* [Objective 1] In the Cluedo post below, can you switch "Anglican" to "Royalist" throughout the stretch from "and the factions" through "seems quite self-explanatory." and give that stretch back with the change made?

### Extract ###

Sunday, 11 December 2016

Yet more VBCW with Cluedo characters...

Right, well, the classic Cluedo characters are these:

Miss Scarlett
Professor Plum
Mrs White
Reverend Green
Mrs Peacock
Colonel Mustard

These are the classic Cluedo characters, or at least the Waddington's versions I used to play with when I was a kid (I don't know of any earlier versions of the characters than these) though to be honest they look a little more '40s than '30s:

Original Cluedo characters (c) Hasbro

and the use I have put them to in my speculation about using their appearance as randomly-triggered events (acting as randomly-activated effects) are as follows:

Miss Scarlett - Morale boost
Professor Plum - Ballistics boost
Mrs White - Close combat boost
Reverend Green - Morale boost
Mrs Peacock - Ballistics boost
Colonel Mustard - Close combat boost

and the factions to which they will belong are these (if the first listed isn't fighting apply the second):

Miss Scarlett - Fascist or Socialist
Professor Plum - Socialist or Fascist
Mrs White - Socialist or Anglican
Reverend Green - Anglican or Socialist
Mrs Peacock - Anglican or Fascist
Colonel Mustard - Fascist or Anglican

Every faction has two first choices and two second choices. The second choice depends on who's fighting. If Fascists (Miss Scarlett & Colonel Mustard) are fighting Socialists (Professor Plum & Mrs White) then the other two, who would normally be on the Anglican side, would go to their second choices (Rvd Green to the Socialists and Mrs Peacock to the Fascists). That seems quite self-explanatory.

### Records for processing ###

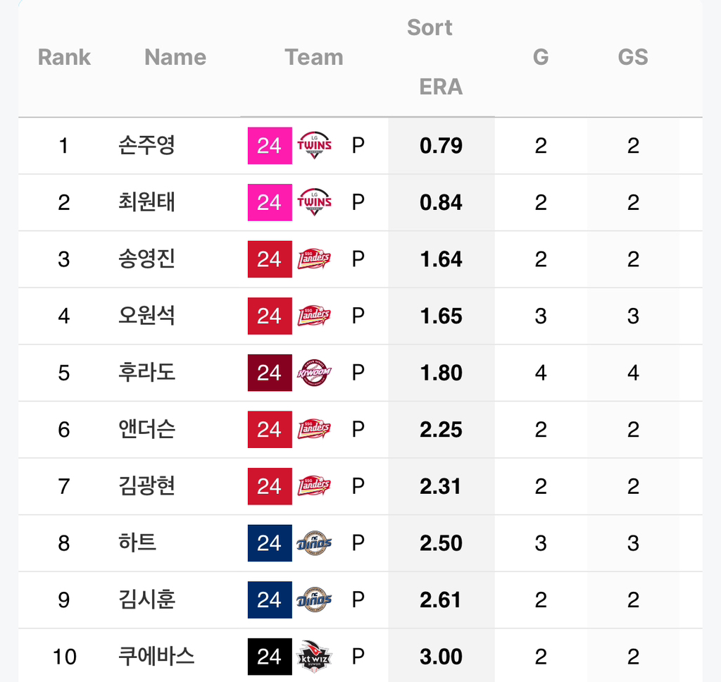Image resolution: width=721 pixels, height=682 pixels.
Task: Click navy 24 season badge for 하트
Action: [270, 543]
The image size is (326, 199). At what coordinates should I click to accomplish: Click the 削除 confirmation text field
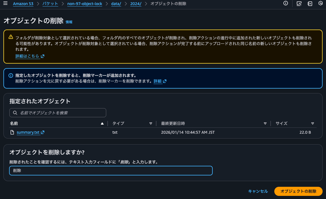click(x=111, y=171)
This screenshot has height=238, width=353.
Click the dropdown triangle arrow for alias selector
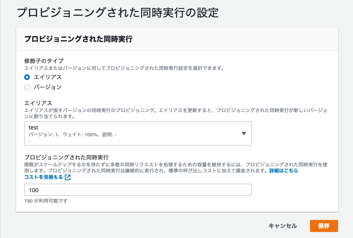[x=244, y=133]
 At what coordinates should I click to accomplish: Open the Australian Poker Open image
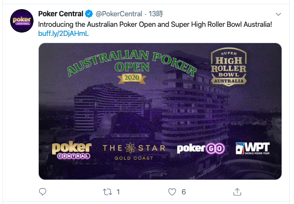[x=160, y=111]

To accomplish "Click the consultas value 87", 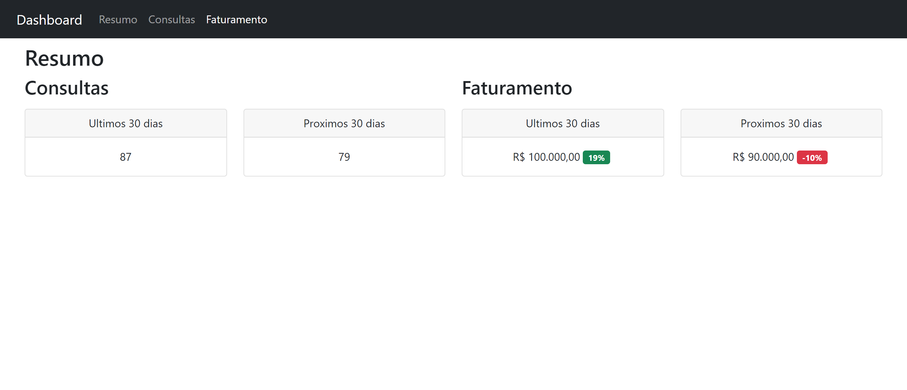I will point(126,157).
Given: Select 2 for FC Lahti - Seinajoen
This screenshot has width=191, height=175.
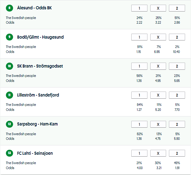Looking at the screenshot, I should (x=177, y=154).
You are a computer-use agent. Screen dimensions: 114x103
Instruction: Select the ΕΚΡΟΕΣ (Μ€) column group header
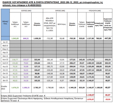point(60,11)
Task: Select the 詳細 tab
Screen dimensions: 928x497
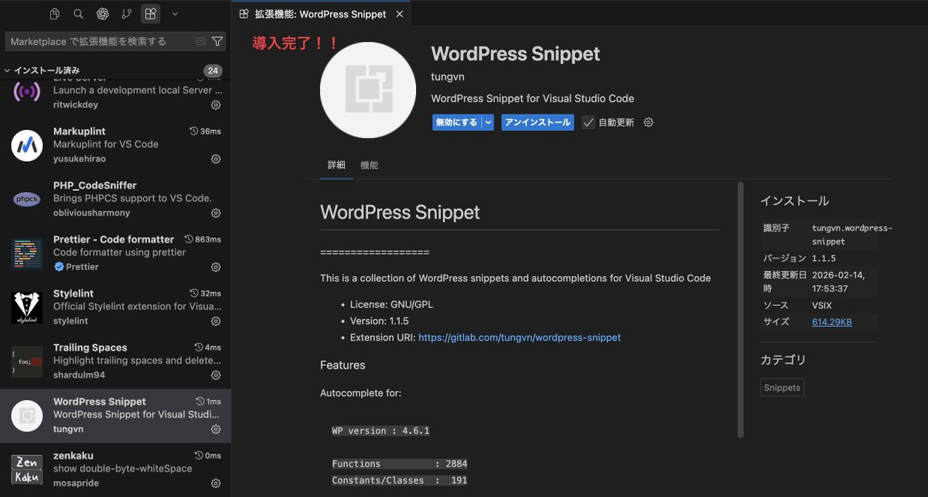Action: coord(336,165)
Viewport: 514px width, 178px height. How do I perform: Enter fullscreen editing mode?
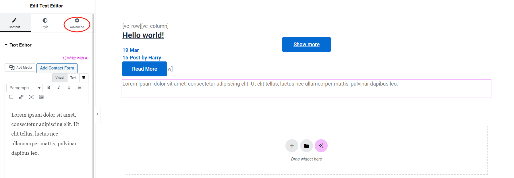(31, 97)
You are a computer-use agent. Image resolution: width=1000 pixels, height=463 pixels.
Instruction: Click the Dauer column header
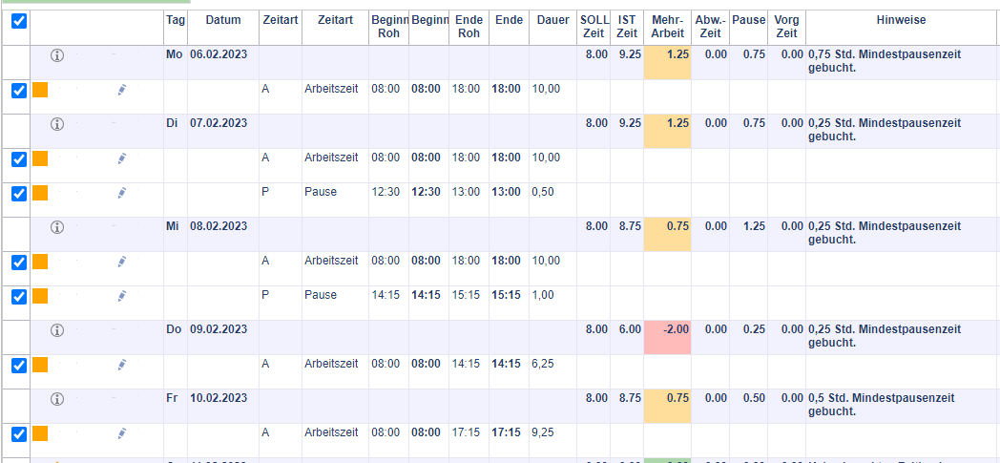(552, 21)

###

* [Objective 2] Can you quote the listing word for word, covering the stretch from the line containing "Given: Select 2 for FC Lahti - Seinajoen" through the end of the listing, and leave the pictures out?

* [Expected answer 1]
and the factions to which they will belong are these (if the first listed isn't fighting apply the second):

Miss Scarlett - Fascist or Socialist
Professor Plum - Socialist or Fascist
Mrs White - Socialist or Royalist
Reverend Green - Royalist or Socialist
Mrs Peacock - Royalist or Fascist
Colonel Mustard - Fascist or Royalist

Every faction has two first choices and two second choices. The second choice depends on who's fighting. If Fascists (Miss Scarlett & Colonel Mustard) are fighting Socialists (Professor Plum & Mrs White) then the other two, who would normally be on the Royalist side, would go to their second choices (Rvd Green to the Socialists and Mrs Peacock to the Fascists). That seems quite self-explanatory.

* [Expected answer 2]
Given: Select 2 for FC Lahti - Seinajoen
This screenshot has width=191, height=175.
Looking at the screenshot, I should (x=177, y=154).
You are a computer-use agent. Screen dimensions: 114x103
Instruction: Select the ΕΚΡΟΕΣ (Μ€) column group header
point(60,11)
Task: Select the 詳細 tab
Screen dimensions: 928x497
Action: coord(336,165)
Viewport: 514px width, 178px height. How do I perform: Enter fullscreen editing mode?
(31, 97)
You are a computer-use agent. Image resolution: width=1000 pixels, height=463 pixels.
Instruction: Click the Dauer column header
(552, 21)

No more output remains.